Cammà Calogero, Cabibbo Giuseppe, Bronte Fabrizio, Enea Marco, Licata Anna, Attanasio Massimo, Andriulli Angelo, Craxì Antonio
Cattedra di Gastroenterologia, Dipartimento Biomedico di Medicina Interna e Specialistica, University of Palermo, Piazza delle Cliniche 2, 90127 Palermo, Italy.
J Hepatol. 2009 Oct;51(4):675-81. doi: 10.1016/j.jhep.2009.06.018. Epub 2009 Jul 15.
BACKGROUND/AIMS: Efficacy of retreatment with pegylated interferon (PEG-IFN) plus ribavirin of non-responders to standard or pegylated IFN plus ribavirin has been assessed in various studies, but sustained virologic response (SVR) rates are variable and factors influencing efficacy and tolerability still remain incompletely defined. We aimed to focus on SVR rates and to identify factors influencing them in this meta-analysis.
MEDLINE as well as a manual search were used. Studies were included if they were controlled or uncontrolled trials, if they had been published as full-length papers and if they included non-responders to standard or pegylated IFN and ribavirin therapy. Fourteen trials were included in the meta-analysis. Data on study populations, interventions, and outcomes were extracted from trials using a random-effects model. Primary outcome was the SVR rate.
The pooled estimate of SVR rate was 16.3% (95% Confidence Interval - 95% CI, 8.3-29.6%). There was a significant heterogeneity among studies (p<0.0001). Heterogeneity was less apparent in studies that included fewer patients with cirrhosis or overweight. By meta-regression, higher SVR rate was observed in trials with a lower prevalence of subjects with genotype 1 infection and with fewer overweight patients. The use of a 24-week retreatment stopping rule did not affect SVR rate.

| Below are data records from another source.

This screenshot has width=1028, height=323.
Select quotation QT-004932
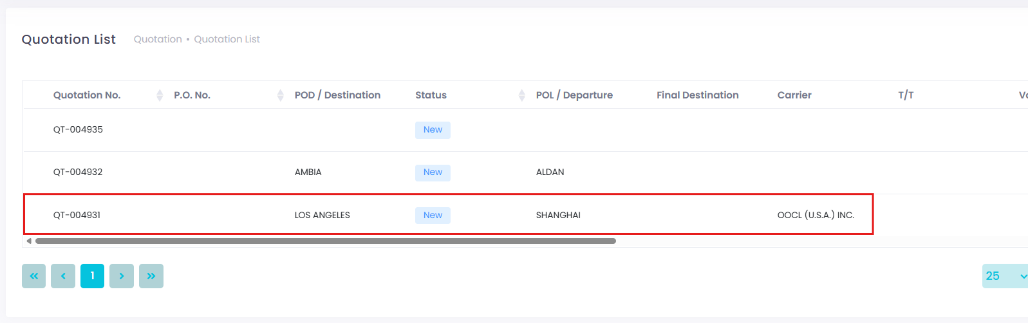pyautogui.click(x=78, y=172)
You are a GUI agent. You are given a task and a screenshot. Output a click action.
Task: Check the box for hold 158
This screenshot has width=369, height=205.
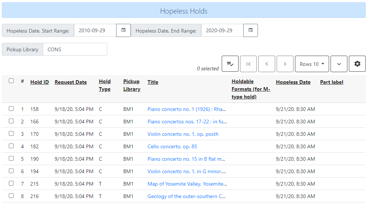coord(11,109)
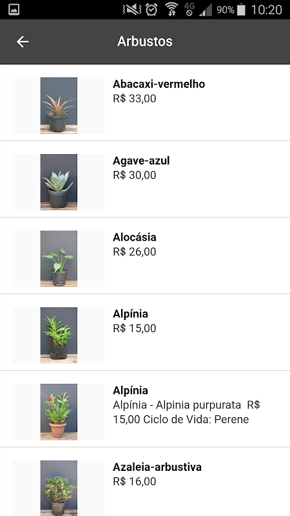The width and height of the screenshot is (290, 516).
Task: Select the Agave-azul product name
Action: coord(141,161)
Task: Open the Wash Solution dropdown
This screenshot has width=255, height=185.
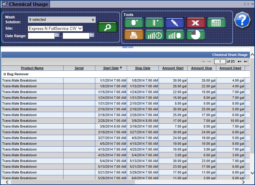Action: [x=62, y=20]
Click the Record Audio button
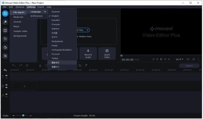The width and height of the screenshot is (203, 119). tap(88, 54)
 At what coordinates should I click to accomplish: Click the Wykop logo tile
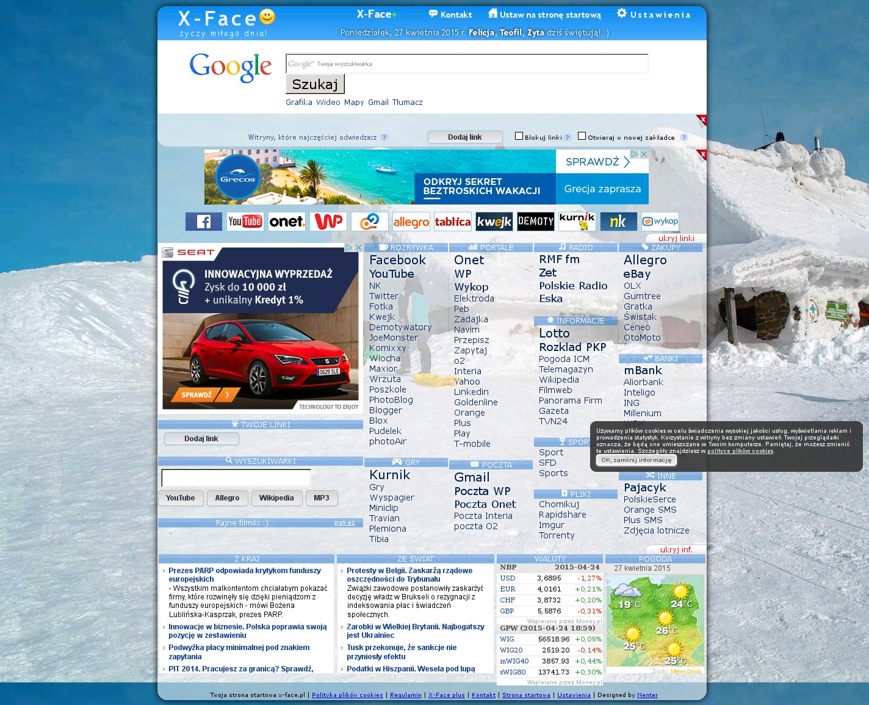click(660, 222)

The overall modest efficacy argues against an indiscriminate retreatment with PEG-IFN and ribavirin of all non-responders. Restricting retreatment to non-overweight patients or to those with genotype 2 or 3 infection, using a 24-week retreatment stopping rule, would optimize the potential benefit with a scarce likelihood of missing a curative response.
背景/目的:在各项研究中已评估了聚乙二醇化干扰素(PEG-IFN)联合利巴韦林对标准或聚乙二醇化干扰素联合利巴韦林治疗无应答者进行再治疗的疗效,但持续病毒学应答(SVR)率各不相同,影响疗效和耐受性的因素仍未完全明确。我们旨在通过这项荟萃分析关注SVR率并确定影响其的因素。
使用MEDLINE以及手工检索。纳入的研究需为对照或非对照试验、已发表的全文论文,且纳入标准或聚乙二醇化干扰素及利巴韦林治疗的无应答者。荟萃分析纳入了14项试验。使用随机效应模型从试验中提取有关研究人群、干预措施和结局的数据。主要结局为SVR率。
SVR率的合并估计值为16.3%(95%置信区间 - 95%CI,8.3 - 29.6%)。各研究之间存在显著异质性(p<0.0001)。在肝硬化患者或超重患者较少的研究中,异质性不太明显。通过荟萃回归分析,在基因型1感染患病率较低且超重患者较少的试验中观察到较高的SVR率。采用24周再治疗停药规则不影响SVR率。
总体疗效一般,不支持对所有无应答者不加区分地使用PEG-IFN和利巴韦林进行再治疗。将再治疗限制于非超重患者或基因型2或3感染患者,采用24周再治疗停药规则,将在极少错过治愈性应答可能性的情况下优化潜在获益。